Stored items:
════

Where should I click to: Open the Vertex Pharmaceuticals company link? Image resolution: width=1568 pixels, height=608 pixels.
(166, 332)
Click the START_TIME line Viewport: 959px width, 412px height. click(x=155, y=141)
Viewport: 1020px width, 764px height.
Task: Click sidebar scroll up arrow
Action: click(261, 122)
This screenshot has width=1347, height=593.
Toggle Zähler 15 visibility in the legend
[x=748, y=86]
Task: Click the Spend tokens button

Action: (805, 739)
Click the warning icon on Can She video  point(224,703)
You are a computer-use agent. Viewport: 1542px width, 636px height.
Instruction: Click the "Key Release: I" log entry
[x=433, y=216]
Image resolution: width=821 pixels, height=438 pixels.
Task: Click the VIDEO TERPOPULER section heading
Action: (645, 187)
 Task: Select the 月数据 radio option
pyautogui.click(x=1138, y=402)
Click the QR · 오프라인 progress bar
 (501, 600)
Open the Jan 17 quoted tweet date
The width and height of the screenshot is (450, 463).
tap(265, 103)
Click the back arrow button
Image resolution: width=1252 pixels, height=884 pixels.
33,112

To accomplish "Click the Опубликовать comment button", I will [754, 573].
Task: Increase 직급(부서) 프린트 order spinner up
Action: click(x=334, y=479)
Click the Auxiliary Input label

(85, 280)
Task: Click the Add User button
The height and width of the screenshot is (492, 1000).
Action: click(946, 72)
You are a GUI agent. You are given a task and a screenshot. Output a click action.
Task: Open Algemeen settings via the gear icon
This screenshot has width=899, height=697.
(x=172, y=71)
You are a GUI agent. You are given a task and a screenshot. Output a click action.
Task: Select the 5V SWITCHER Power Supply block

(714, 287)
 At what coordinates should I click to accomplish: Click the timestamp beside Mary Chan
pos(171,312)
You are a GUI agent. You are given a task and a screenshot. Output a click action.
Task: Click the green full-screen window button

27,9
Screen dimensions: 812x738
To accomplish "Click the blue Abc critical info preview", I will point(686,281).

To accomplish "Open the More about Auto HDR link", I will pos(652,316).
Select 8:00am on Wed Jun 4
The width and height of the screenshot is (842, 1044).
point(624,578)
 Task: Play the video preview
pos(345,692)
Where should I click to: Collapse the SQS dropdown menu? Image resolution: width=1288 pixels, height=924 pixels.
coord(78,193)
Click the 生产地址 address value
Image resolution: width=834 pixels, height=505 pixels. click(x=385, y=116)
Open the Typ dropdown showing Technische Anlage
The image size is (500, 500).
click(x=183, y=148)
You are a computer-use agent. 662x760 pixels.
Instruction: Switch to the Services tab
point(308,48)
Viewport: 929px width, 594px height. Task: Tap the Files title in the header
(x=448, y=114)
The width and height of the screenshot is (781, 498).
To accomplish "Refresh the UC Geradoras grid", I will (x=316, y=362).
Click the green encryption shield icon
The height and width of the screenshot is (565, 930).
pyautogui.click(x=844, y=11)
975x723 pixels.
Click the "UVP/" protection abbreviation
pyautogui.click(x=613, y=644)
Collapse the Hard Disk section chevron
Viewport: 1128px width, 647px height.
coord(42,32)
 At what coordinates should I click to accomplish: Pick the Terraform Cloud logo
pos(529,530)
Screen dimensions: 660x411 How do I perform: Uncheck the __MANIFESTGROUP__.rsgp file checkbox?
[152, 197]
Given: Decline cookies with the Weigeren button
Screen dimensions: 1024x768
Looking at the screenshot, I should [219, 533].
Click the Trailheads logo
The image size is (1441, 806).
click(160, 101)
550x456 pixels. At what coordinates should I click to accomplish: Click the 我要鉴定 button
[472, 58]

════

=== What the task asks ===
Pull out all lines from the entries above in which the word "computer" appears.

=== Exercise answer ===
You are a computer-use agent. Viewport: 1542px width, 636px height.
You are a computer-use agent. 662x760 pixels.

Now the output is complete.